The three stood at the very edge of the sea and watched the moon laying a pathway of shimmering iridescence across the dark waters.
‘Full of the moon in two days,’ Jim Courtney said confidently. ‘The big reds will be hungry as lions.’ A wave came sliding up the beach and foamed around his ankles.
‘Let’s get her launched, instead of standing here jabbering,’ his cousin, Mansur Courtney, suggested. His hair shone like newly minted copper in the moonlight, his smile sparkling as brightly. Lightly he elbowed the black youth who stood beside him, wearing only a white loincloth. ‘Come on, Zama.’ They bent to it together. The small craft slid forward reluctantly, and they heaved again, but this time it stuck fast in the wet sand.
‘Wait for the next big one,’ Jim ordered, and they gathered themselves. ‘Here it comes!’ The swell humped up far out, then raced towards them, gathering height.

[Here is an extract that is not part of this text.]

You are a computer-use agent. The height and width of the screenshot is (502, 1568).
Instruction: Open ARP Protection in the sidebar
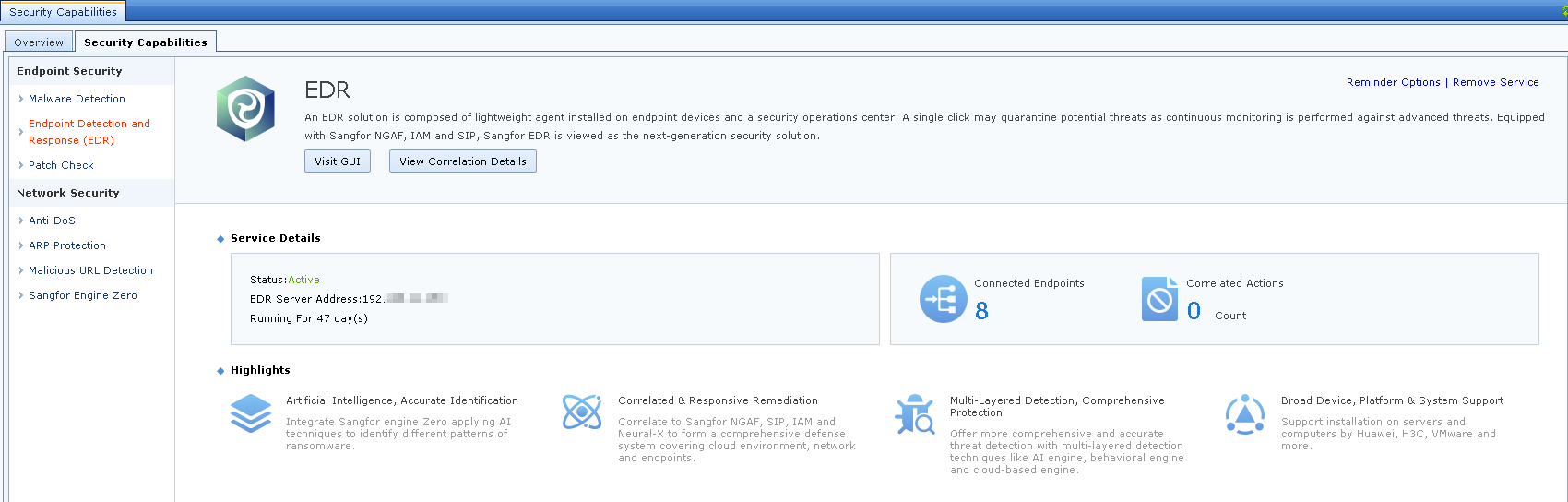coord(67,245)
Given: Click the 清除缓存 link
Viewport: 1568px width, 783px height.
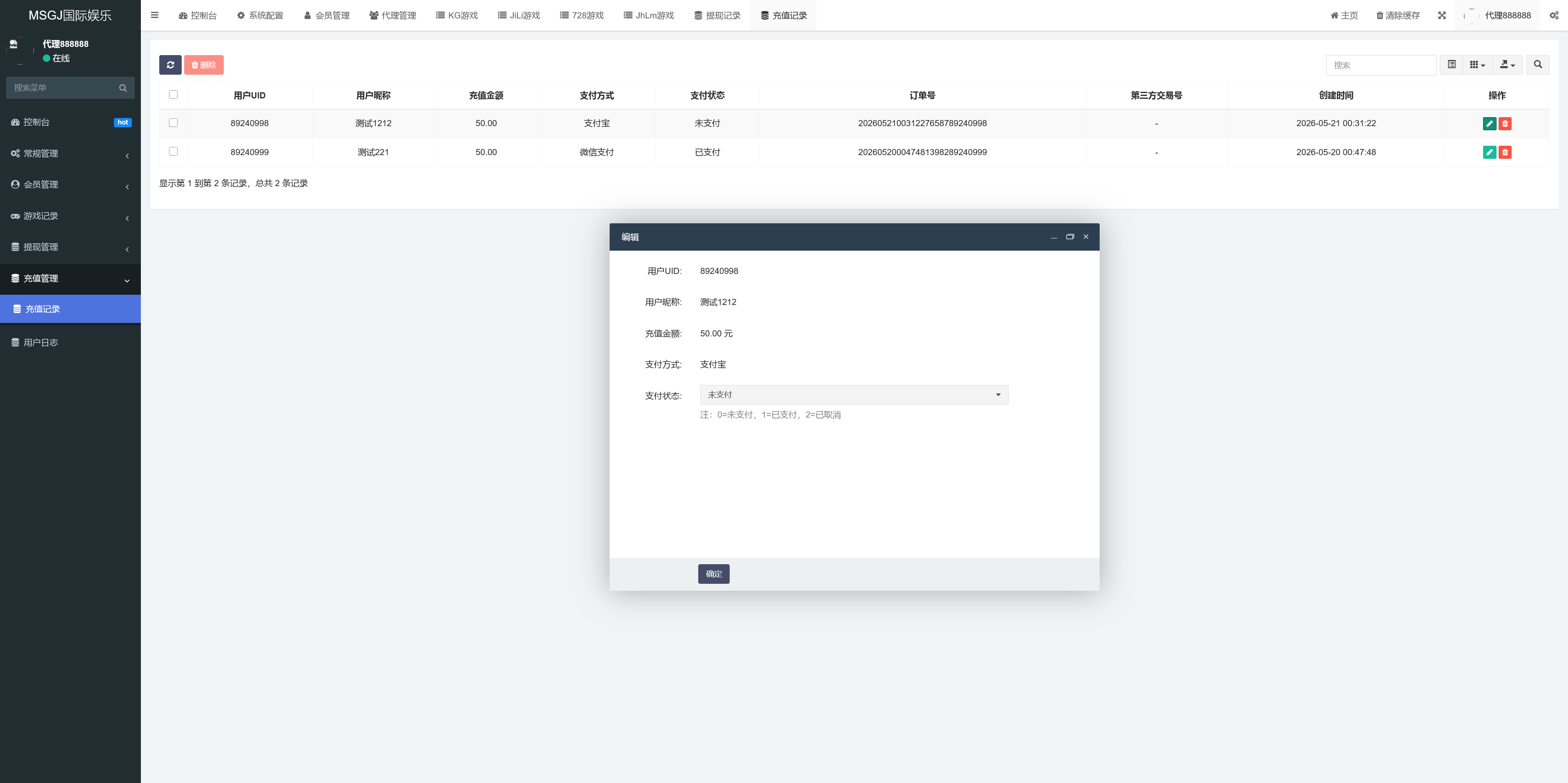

It burst white on the break-line, then creamed in, throwing the bows of the skiff high and making them stagger with its power – they had to cling to the gunwale with the water swirling waist high around them.
‘Together now!’ Jim yelled, and they threw their combined weight on the boat. ‘Run with her!’ She came unstuck and rode free, and they used the backwash of the wave to take her out until they were shoulder deep. ‘Get on the oars!’ Jim spluttered as the next wave broke over his head. They reached up, grabbed the side of the skiff and hauled themselves on board, the seawater running off them. Laughing with excitement, they seized the long oars that were lying ready and thrust them between the thole pins.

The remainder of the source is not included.